→ Excerpted passage
Most attorneys will tell you that
bad cases make bad law – usually, but not always. And
sometimes a judicial outcome that appears negative in theory can
be quite positive in its effects. A recent decision by the
Massachusetts Supreme Judicial Court (SJC) illustrates both
points.
The fact pattern certainly made New
Bedford Housing Authority v. Olan a textbook example of a “bad
case.” New Bedford police officers followed a fleeing
suspect onto the grounds of Presidential Heights, a public housing
project, and through the open door of a unit occupied by Elba
Olan, who had been a tenant in the development for about three
years. The tense encounter escalated quickly from shouting
to shoving, leading officers to arrest Olan (for striking one of
them) and then her daughter, who pushed the arresting officer and
Olan down the stairs.
The situation went from bad to
worse and before it ended, the State Police had to be called to
help disburse an angry crowd of about 100 rock-throwing project
residents, who had gathered outside the building to protest the
police actions.
The New Bedford Housing Authority
(NBHA) subsequently filed an action under Massachusetts General
Laws Chapter 139 Section 19, which allows a court to void a lease
immediately when a public housing tenant commits one of several
specified “nuisances,” including “acts involving the use or
threatened use of force or violence against the person of an
employee of the housing authority…or agents of any person
legally…on the premises.”
The Housing Court Judge who heard
the case rejected Olan’s request for a jury trial and granted the
NBHA’s request for an immediate eviction. Olan appealed and
the Appeals Court found that she was, in fact, entitled to a jury
trial – a decision the SJC affirmed.
Landlord Fears
The ruling prompted an outcry from
landlords, who complained that granting a jury trial would
essentially gut the purpose of the statute, which is to enable
landlords to deal expeditiously with tenants who are committing
illegal acts – typically drug-related – in rental housing.

→ Request
Using the article on New Bedford Housing Authority v. Olan, decide whether each statement agrees with it, answering yes or no and quoting the deciding words: (a) Olan had lived in the development for about three years; (b) the Housing Court Judge granted Olan's request for a jury trial; (c) the crowd outside the building numbered about 200 residents. The lines that come next are drawn from a separate source and have no connection to the article above.

→ Data lines
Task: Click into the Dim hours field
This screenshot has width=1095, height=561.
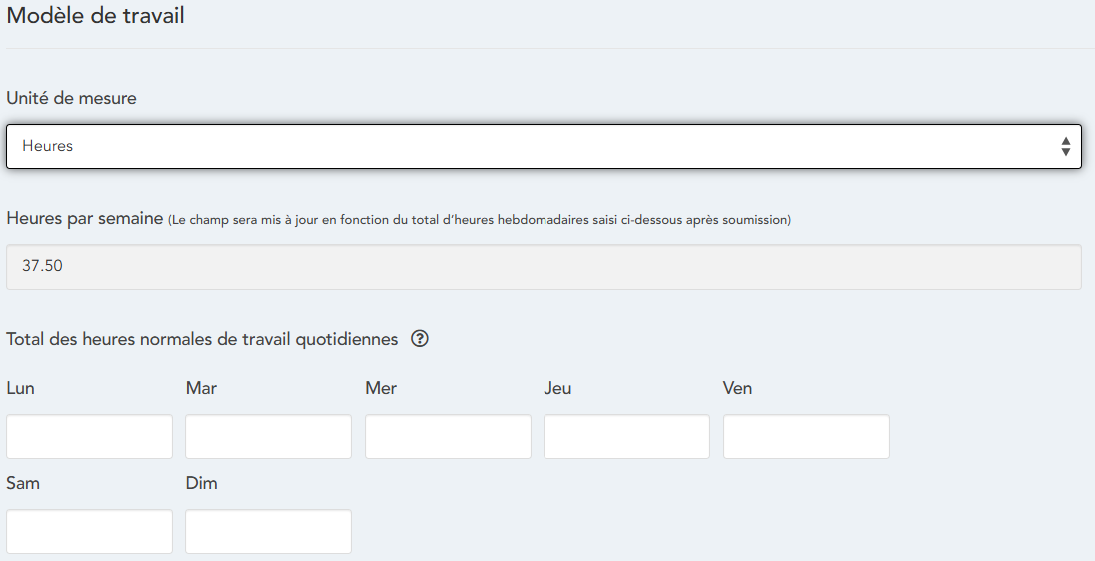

→ Expected answer
(a) Yes: "who had been a tenant in the development for about three years."
(b) No: "rejected Olan’s request for a jury trial."
(c) No: "an angry crowd of about 100 rock-throwing project residents."